Uma escultura da exposição BIO-I, do artista visual David Ceccon, foi removida da Pinacoteca Aldo Locatelli, localizada no Paço Municipal, sede da prefeitura de Porto Alegre, sob a alegação de que seria inadequada ao espaço. Com uma forma que remete a um pênis e a uma vagina, a obra foi removida por orientação da Coordenação de Artes Visuais da Secretaria de Cultura do município antes da inauguração da mostra, na última terça-feira (23).
– Quando apresentei o projeto da exposição, fui comunicado pela coordenação de que essas peças não seriam bem aceitas nesse espaço, por ser da prefeitura, e não só de artes visuais. Me relataram que já tiveram outros problemas com outros artistas, seja por nudez ou questões políticas. Me convidaram a não inserir essa parte da mostra. Decidi colocá-la mesmo assim, mesmo que tivesse que tirá-la depois, para mostrar que faz parte do meu projeto – diz David Ceccon.
Inicialmente, quatro obras seriam removidas, mas após conversa entre artista e organização, apenas uma escultura foi retirada. Adriana Boff, coordenadora de Artes Visuais, conta que ficou surpresa ao conferir a montagem da exposição:
– A combinação era que essa série de obras não seria adequada para esse espaço. Houve uma negligência do artista ao aceitar algumas peculiaridades desse espaço, que é do Executivo da cidade, que recebe crianças, e não é propriamente de arte. Era uma questão de sutileza.
De acordo com Ceccon, a decisão de não retirar a obra apesar do que havia sido previamente combinado tem relação com a sua poética:
– Esse é meu trabalho. Não posso mascará-lo e fazer algo que um espaço me solicita a encobrir. Prefiro colocar meu trabalho à mostra mesmo que seja retirado depois.
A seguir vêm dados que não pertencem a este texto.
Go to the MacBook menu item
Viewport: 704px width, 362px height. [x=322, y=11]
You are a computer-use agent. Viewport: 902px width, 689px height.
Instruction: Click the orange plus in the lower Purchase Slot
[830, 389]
Assim, pode-se discutir por que esse trabalho não vai ser visto ou por que incomoda muita gente. Melhor do que fingir que esse pedido nunca existiu. É uma coisa relevante para se discutir a arte, o que é permitido ou não num espaço de arte. O que é sensível ou social. Queria abrir um pouco esse debate.
No lugar onde estaria localizada a escultura, restou um prego na parede. Na inauguração, houve um momento em que um visitante colou na parede um pequeno papel com a palavra "censurado".
– É algo que vem acontecendo desde 2017 com a Queermuseu e em outros lugares. Nós não temos acesso a muitas obras porque já acontece uma censura prévia com o júri ou curadores. Existe todo um sistema em diferentes níveis. Toda uma cadeia de censura se forma. São coisas que estão fragilizando os espaços de arte – afirma Ceccon.
Adriana ressalta que não há retaliação por parte da prefeitura:
– Estamos atendendo a todos os assuntos possíveis: política, violência, do corpo, sexualidade, entre outros. Só precisamos ter o cuidado sobre como vamos transmitir isso. Não é um espaço de artes visuais. É um espaço de passagem da prefeitura.
A coordenadora destaca também que a prefeitura cede o espaço para o artista mostrar o trabalho, mas procura buscar um alinhamento do que vai ser exposto por meio da conversa.
SOBRE A EXPOSIÇÃO "BIO-I"
Vencedora da segunda edição do Prêmio Aliança Francesa de Arte Contemporânea, a exposição individual de Ceccon está sendo apresentada na Sala da Fonte na Pinacoteca Aldo Locatelli. A mostra reúne os trabalhos que ele desenvolveu durante sua residência no Centre Intermondes (La Rochelle, França) em 2018.
Morador de Porto Alegre, aos 27 anos, Ceccon trabalha com gravura, pintura, cerâmica, objeto, fotografia e até redes sociais para a sua experimentação artística. Conforme a descrição de BIO-I, "o artista explora as temáticas de gênero, identidades, autorrepresentação e ficção no espaço digital em esculturas e vídeos".
– Meu trabalho é uma série de esculturas que partem de uma pesquisa a partir dos sistemas reprodutores feminino e masculino, indicando que os dois têm a mesma forma, só variam o tamanho e a função. Comecei a fazer essa mistura de órgãos a partir da argila, criando formas sexuais em uma mistura, mas com um viés biológico – indica Ceccon. – Misturar isso para questionar essas funções do masculino ou feminino, o que é super arbitrário de um ser humano.
Segundo o artista, sua obra lida com a ambiguidade do masculino e do feminino, propondo uma desconstrução dessa ideia que seria uma construção social.
– Não é a relação sexual em si, mas as questões filosóficas que envolvem o gênero e o corpo. As ambiguidades que a gente constrói pela leitura social e histórica.